Following their unannounced inspection, the Care Quality Commission wrote to Leeds and York Partnership trust (LYPFT) on 24 Sept 2015 saying it had until midnight on 30 September to remove the hospital’s 30 inpatients.

A day later the CQC sent another letter to Tees Esk and Weir Valleys (TEWV) mental health trust saying it would be unable to legally re-register the hospital, meaning it would have to close.

Martin Barkley, chief executive of TEWV, replied to David Behan, chief executive of the CQC early in the morning of 28th September:

“I think it is the first time an NHS hospital has been closed … in such a short period of time.”

He  said that a contract was ready to be signed committing to an investment of £2m for repairs.

Behan responded that TEWV Trust could choose to invest in repairing Bootham Park but

“there can be no guarantees that the CQC would register these services”.

Martin Barkley resigned soon after –  although TEWV NHS Foundation Trust said this was because he had decided to retire, not because of the closure of Bootham Park Hospital.

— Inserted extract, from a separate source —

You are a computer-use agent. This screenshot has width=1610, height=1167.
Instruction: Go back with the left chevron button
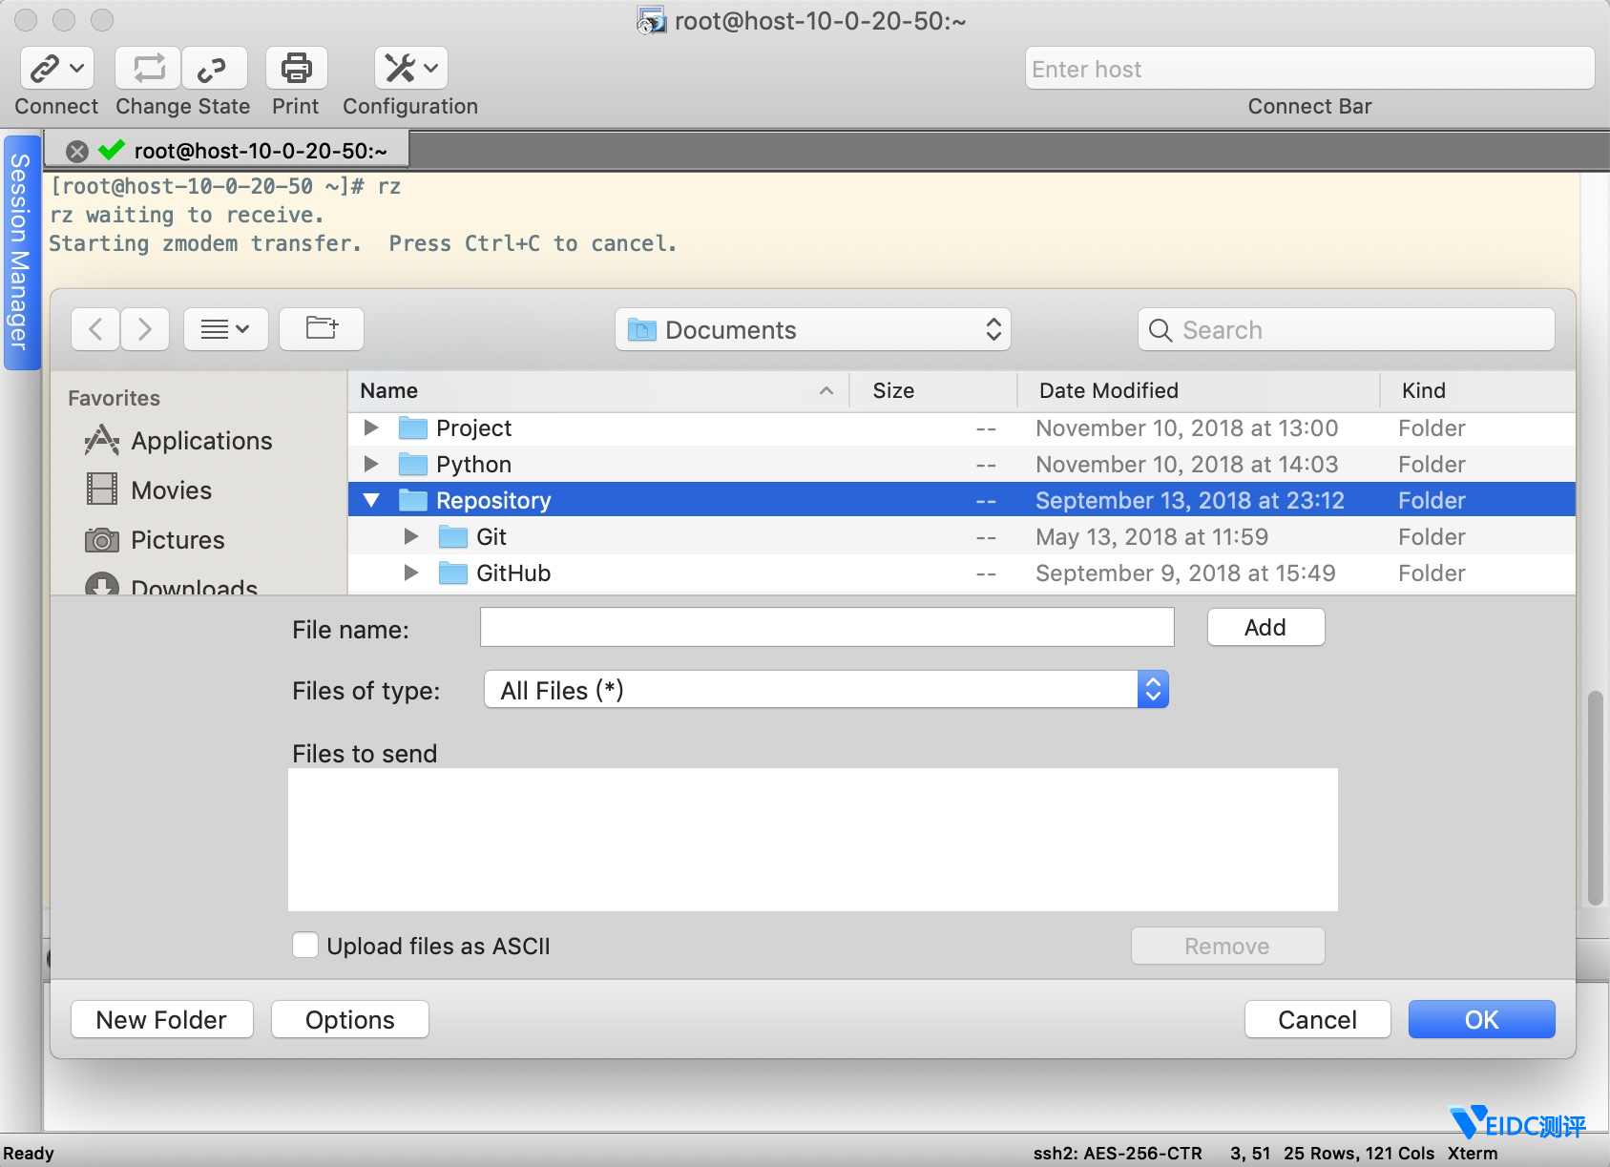(x=95, y=329)
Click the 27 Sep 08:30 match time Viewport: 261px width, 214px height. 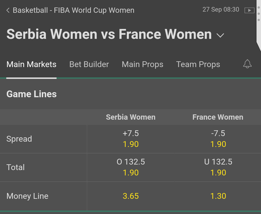pyautogui.click(x=221, y=10)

TEWV trust’s claim of his retirement is belied by that fact that Martin Barkley is now Chief Executive at the MId Yorks NHS Trust.

7 thoughts on “New-build mental hospital for York – the murky workings of a post-democratic, privatising NHS

    • For goodness sake Jon, there is no weird censorship, sometimes I don’t see notifications of comments that people have made. Now I have seen this I will approve your previous comment.

      • Thanks Jenny. Apologies if I seemed annoyed, stumbled across your website again and realised my post had disappeared. I’ve been doing research for an organisation (can’t say who at this stage) regarding fake news or overly biased news (don’t worry that’s not what originally brought me to this site) and we have discovered that some article writers will censor messages that disagree with their “news”. Anyway, I had been under a lot of stress and when I found this page again and realised that my post had gone I assumed you were another one of those kinds of site. An administrative error makes sense though so apologies for jumping to conclusions.

  1. Wait…wasn’t it closed due to the ceiling literally collapsing on the inspectors (as well as the other serious structural failings in the building)? http://www.yorkpress.co.uk/news/13785542.Bootham_Park_Hospital_to_shut_after_damning_inspection_and_ceiling_collapse/ and http://www.express.co.uk/news/uk/608500/Collapsed-ceiling-York-hospital-Bootham-Park-close

    Your point about how the NHS needs to do something to plug the gap rather than outsourcing to a private company is perfectly valid without ignoring the very serious failings of the unit whilst it was under the NHS. As someone who works in mental health I think it is important that this region gets something in place asap and since the NHS doesn’t seem to be able to do this the gap must be filled somehow. Don’t misunderstand, I badly want it to be the NHS who does something but I just don’t see that happening fast enough.

    • The point of the article it seems to me was that since the introduction of the HSCA 2012, the service (in many areas not just mental health) is SO fragmented that it was NO ONE’s responsibility to get the ceiling fixed even though problems had been identified with it, so no one did. Which is why it fell down. But the CQC is a Dept of Health arms length quango so instead of identifying the root cause of the problem ie HSCA2012, and thinking of the wellbeing of the patients, it just shut down the facility.